A Scalable Approach to Modeling Cascading Risk in the MDAP Network

Report Number: NPS-AM-14-C11P17R01-063

Series: Acquisition Management

Category: Modeling Risk

Report Series: Proceedings Paper

Authors: Anita Raja, Mohammad Hasan, Shalini Rajanna, Ansaf Salleb-Aouissi

Title: A Scalable Approach to Modeling Cascading Risk in the MDAP Network

Published: 2014-04-01

Sponsored By: Acquisition Research Program

Status: Published--Unlimited Distribution

Research Type: Other Research Faculty

Full Text URL: http://acquisitionresearch.net/files/FY2014/NPS-AM-14-C11P17R01-063.pdf

Keywords: Major Defense Acquisition Program, Selected Acquisition Reports, risk prediciton


The overarching goal of our multi-year research agenda is to proactively model the non-linear cascading effects of interdependencies in Major Defense Acquisition Program (MDAP) networks. We use this to identify the associated data acquisition challenges so that appropriate governance mechanisms can then be isolated.
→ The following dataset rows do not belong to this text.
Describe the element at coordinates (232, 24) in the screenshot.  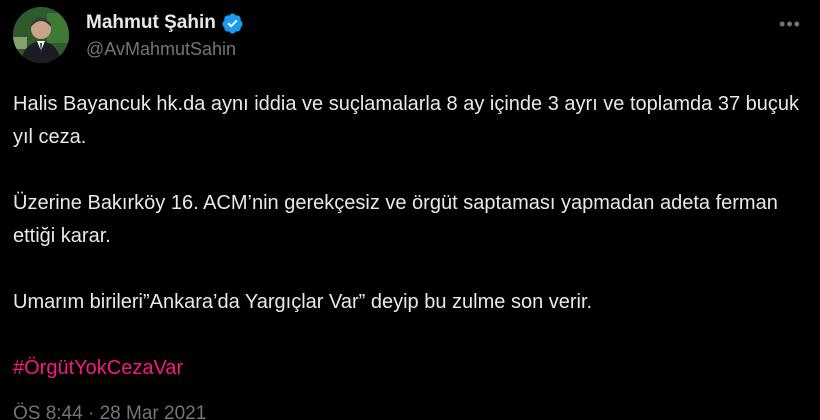
I see `verified-badge-icon` at that location.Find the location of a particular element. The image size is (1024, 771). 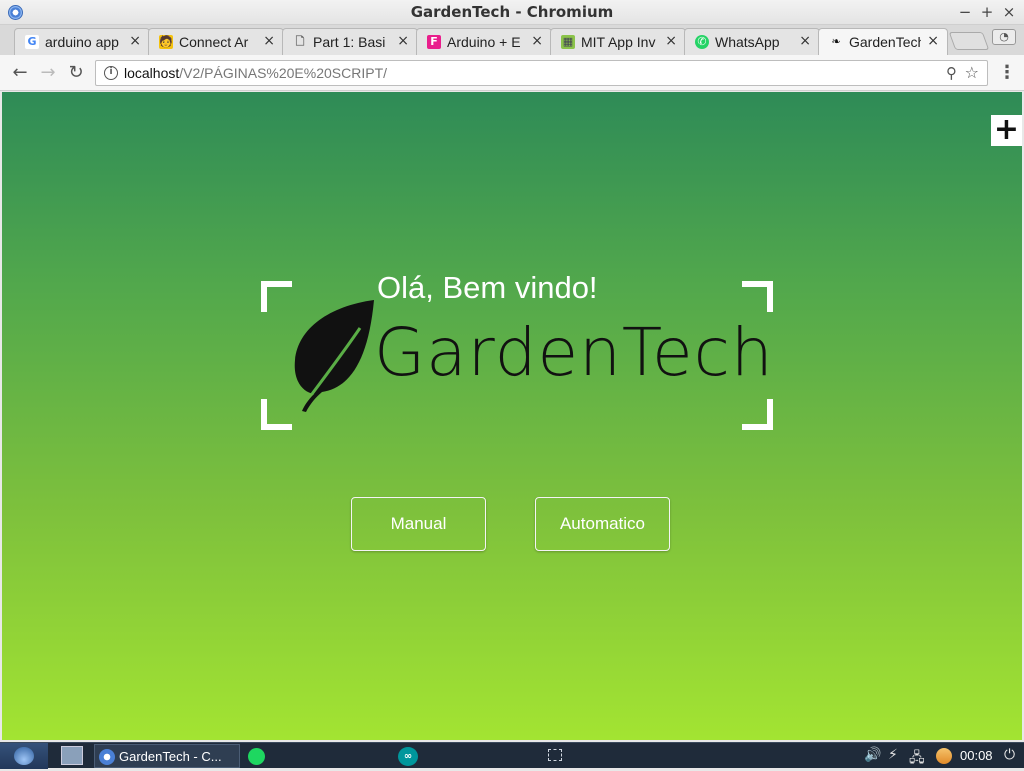

shutdown-icon: ⏻ is located at coordinates (1010, 755).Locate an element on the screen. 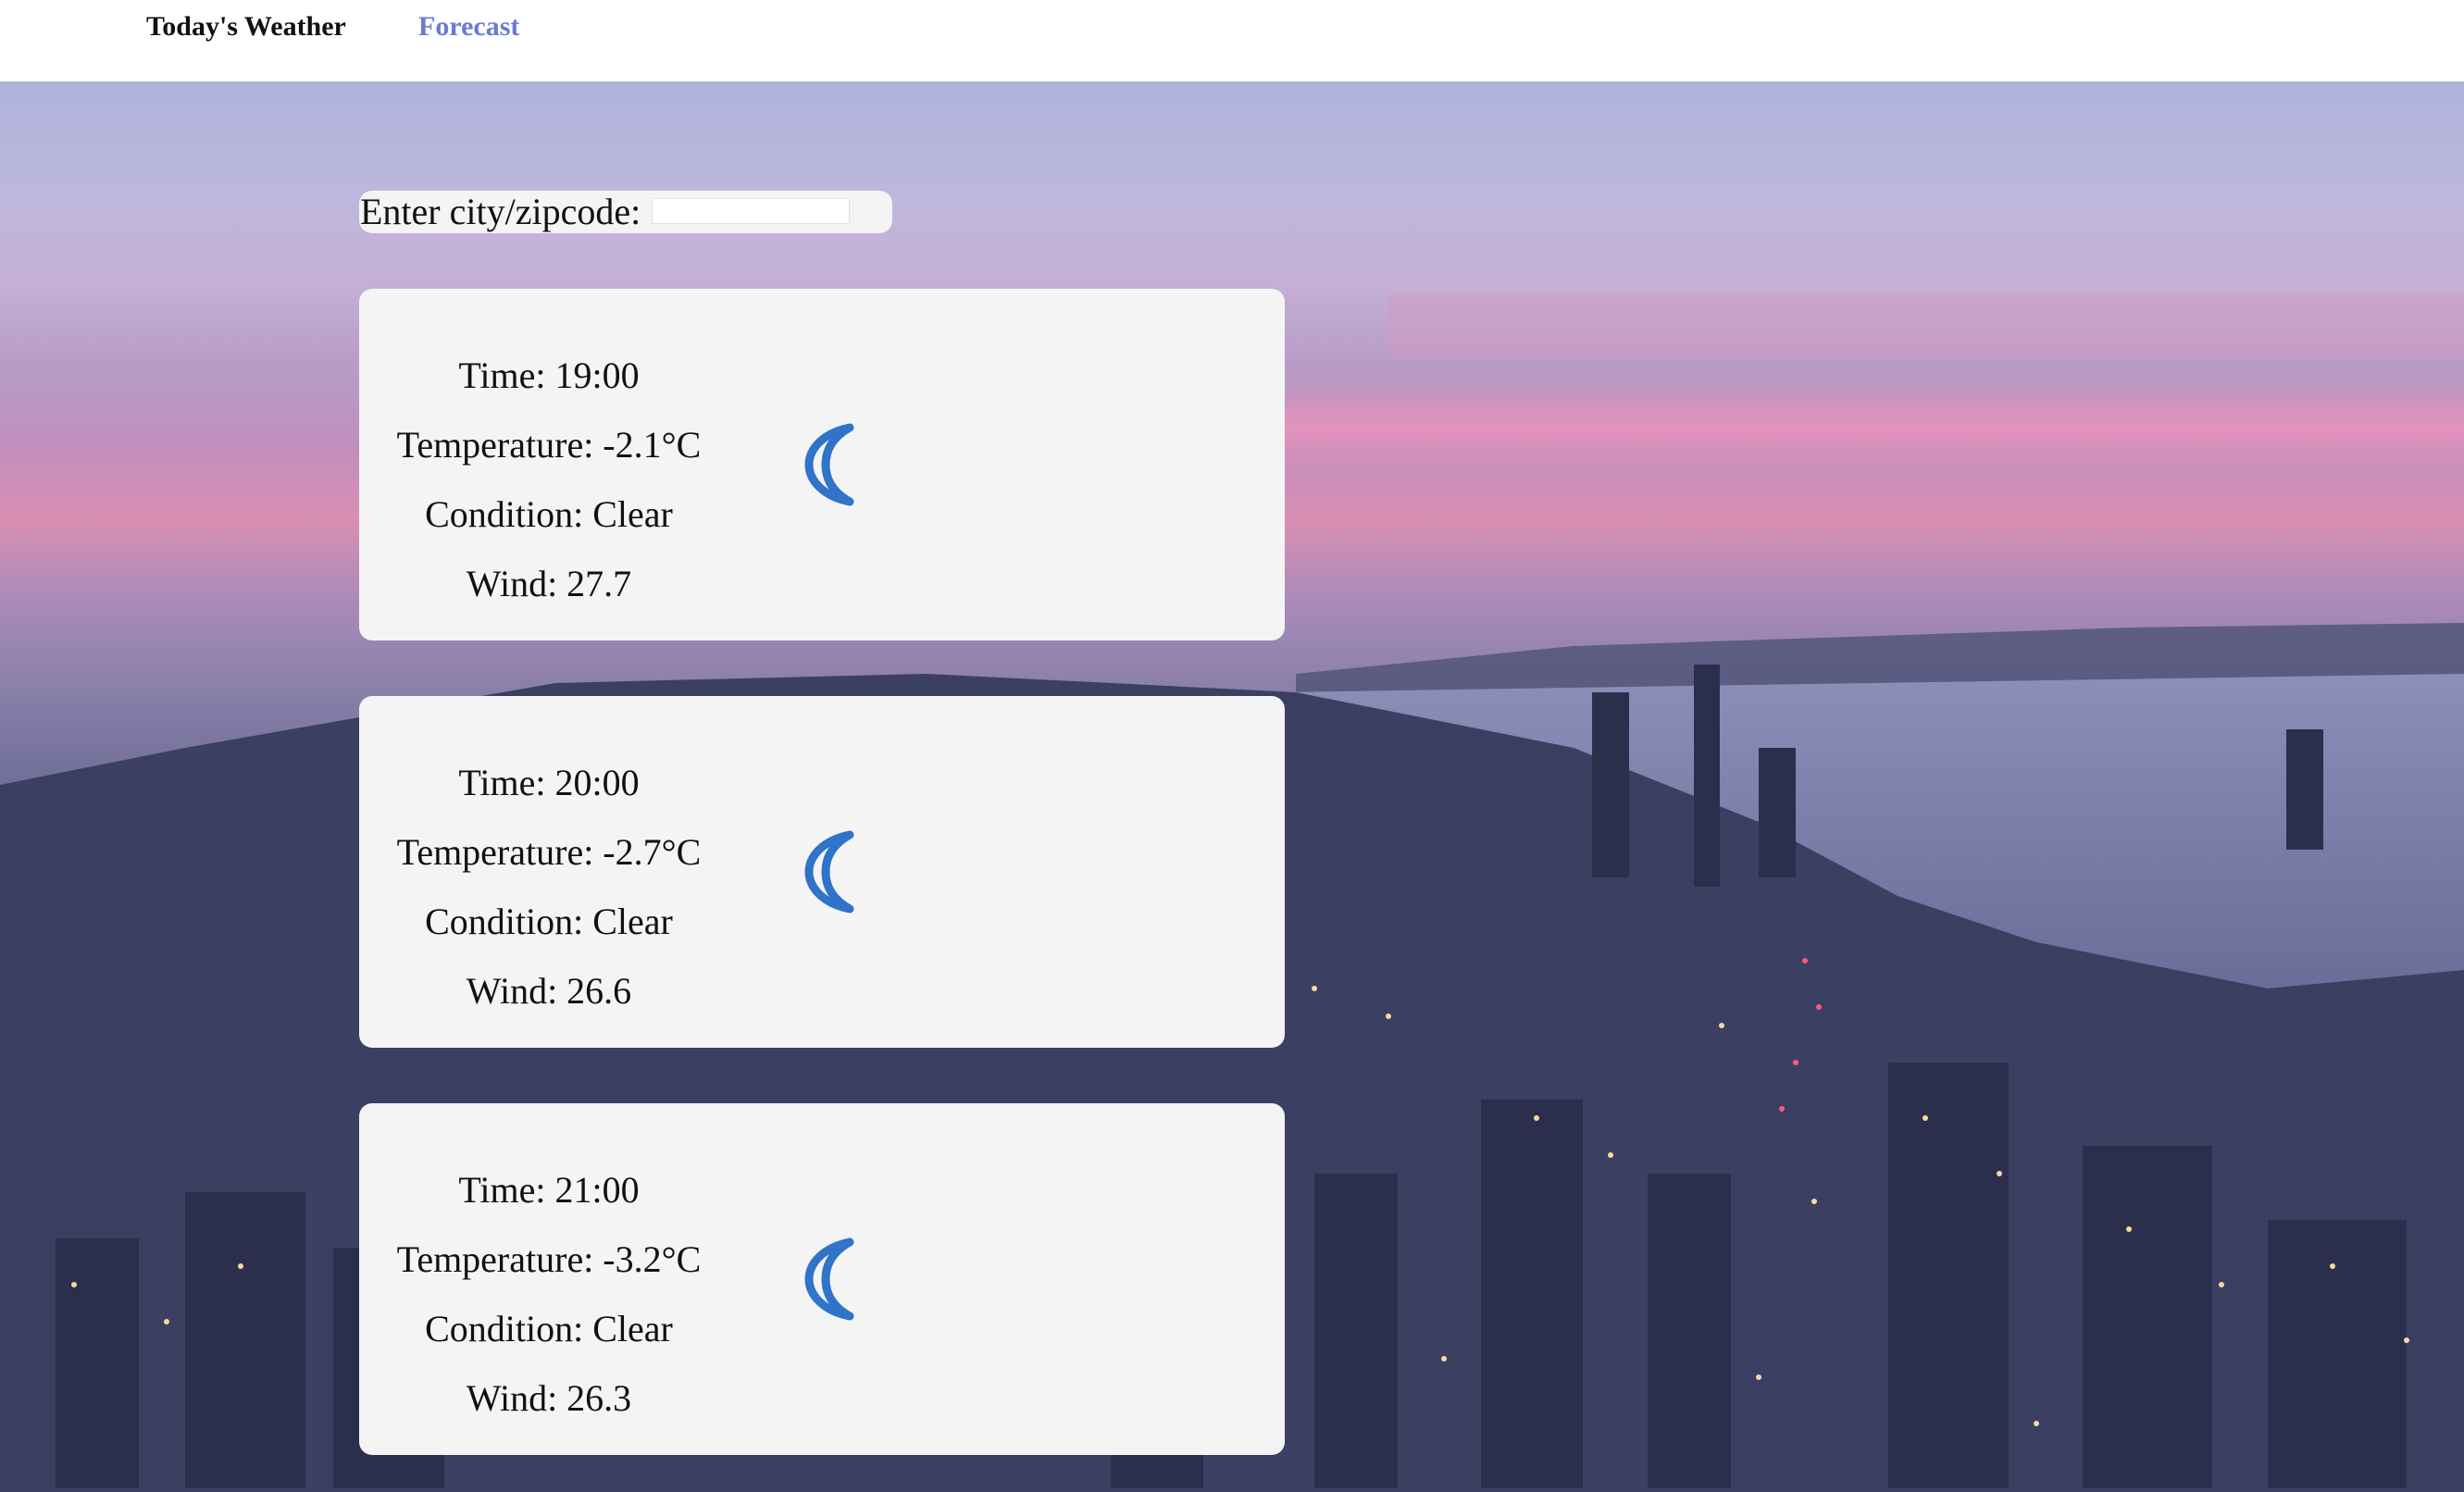  forecast-wind: Wind: 26.3 is located at coordinates (549, 1398).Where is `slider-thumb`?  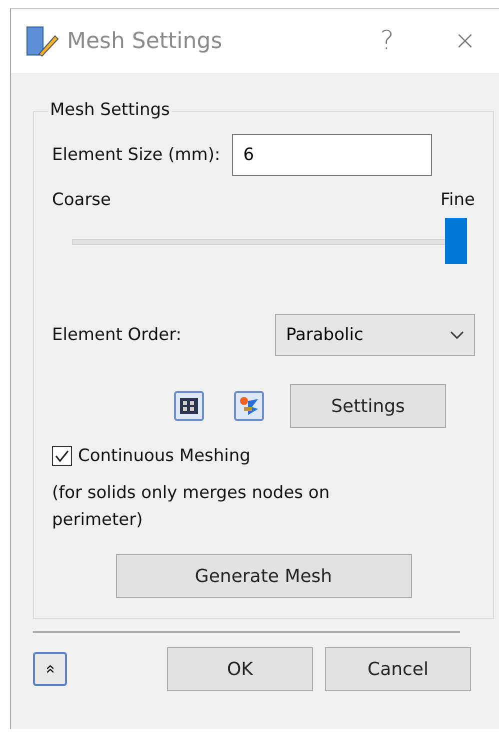 slider-thumb is located at coordinates (456, 241).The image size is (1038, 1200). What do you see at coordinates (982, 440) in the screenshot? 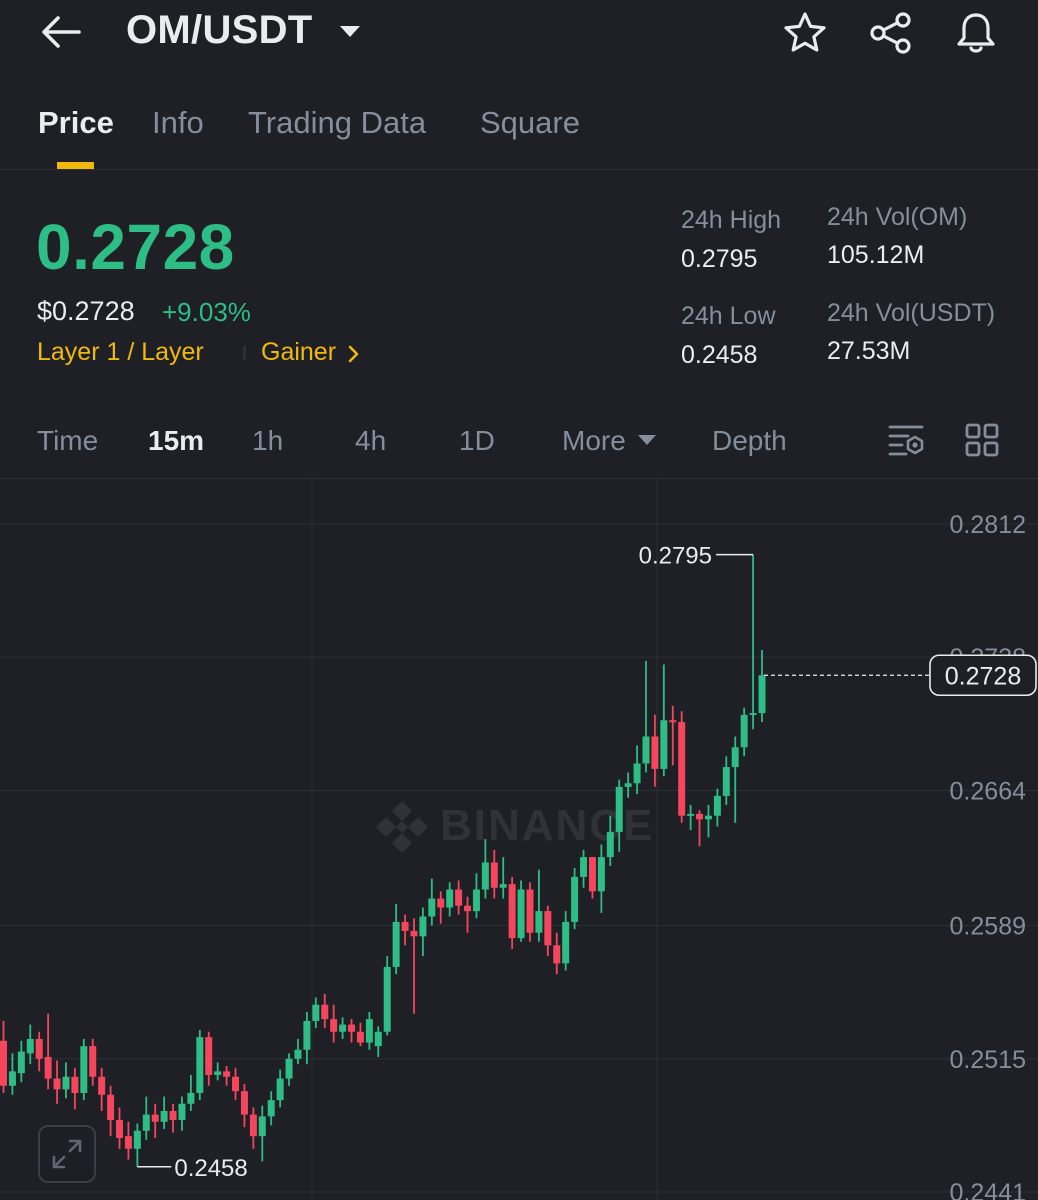
I see `grid-layout-icon` at bounding box center [982, 440].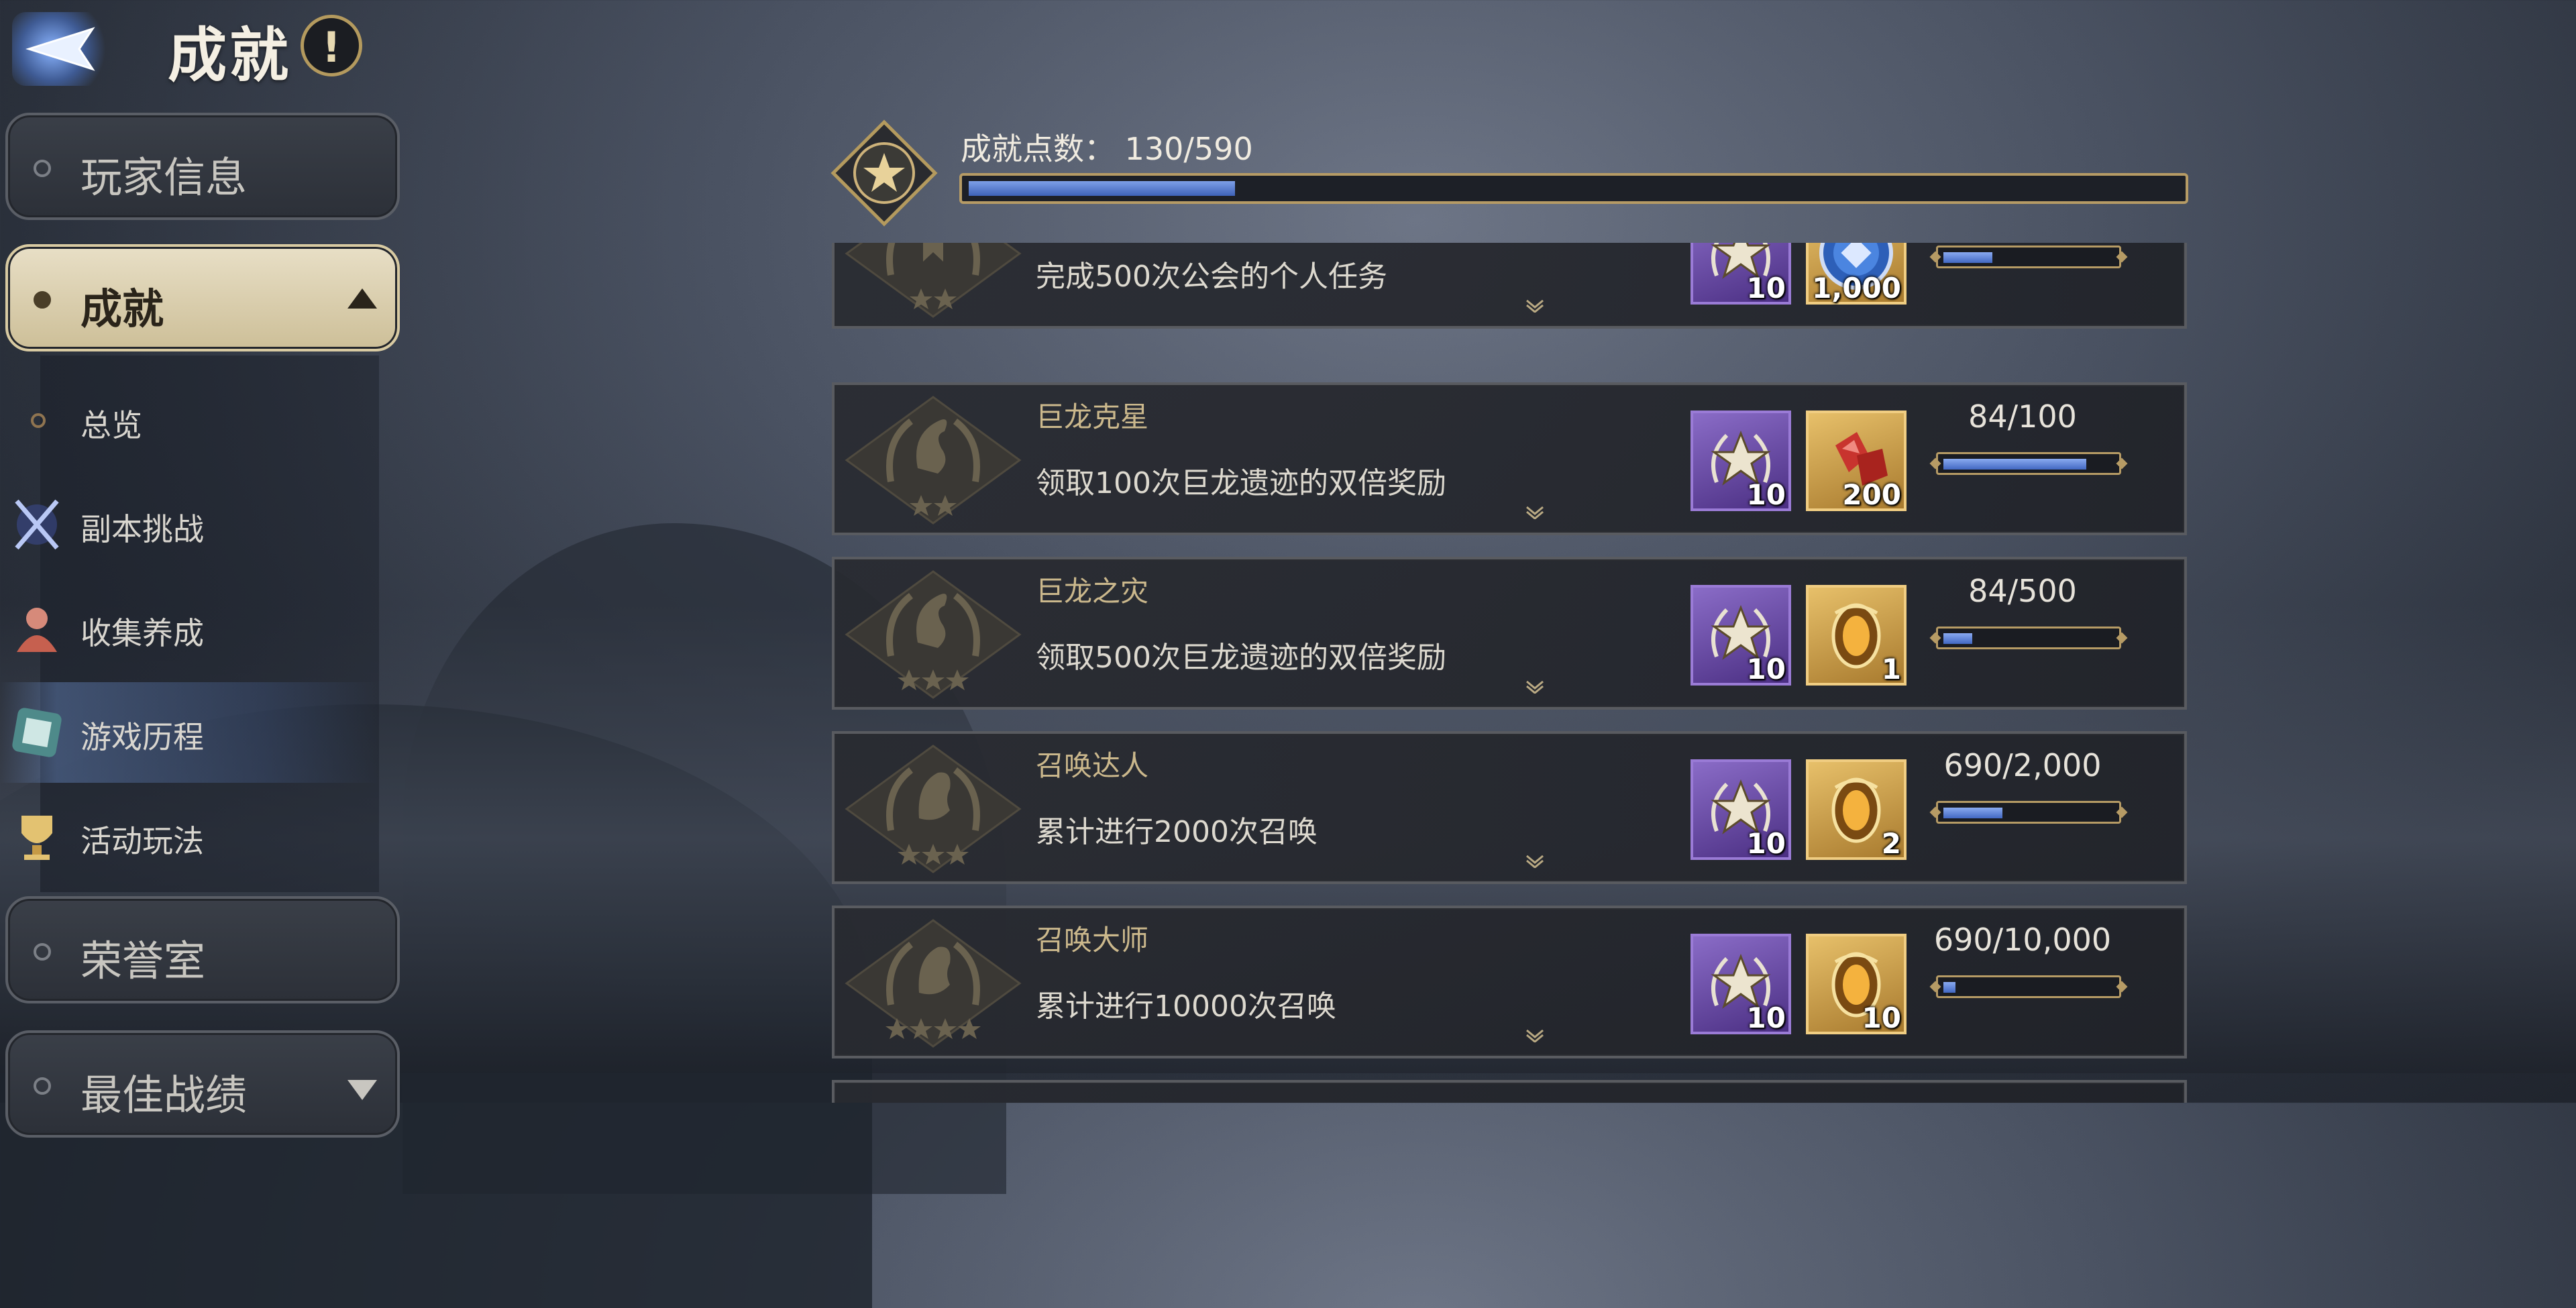 The image size is (2576, 1308). What do you see at coordinates (1856, 636) in the screenshot?
I see `reward-item: 1` at bounding box center [1856, 636].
In this paper, we describe our progress towards a scalable, automated approach for extracting and analyzing the data in the form of Selected Acquisition Reports (SAR) and Defense Acquisition Executive Summaries documents of a network of MDAPs to support a decision-theoretic risk prediction model. Automation is necessitated by the volume and complexity of the data. We will discuss the role of topic modeling, image extraction, and identification of topological features of the MDAP network in this approach.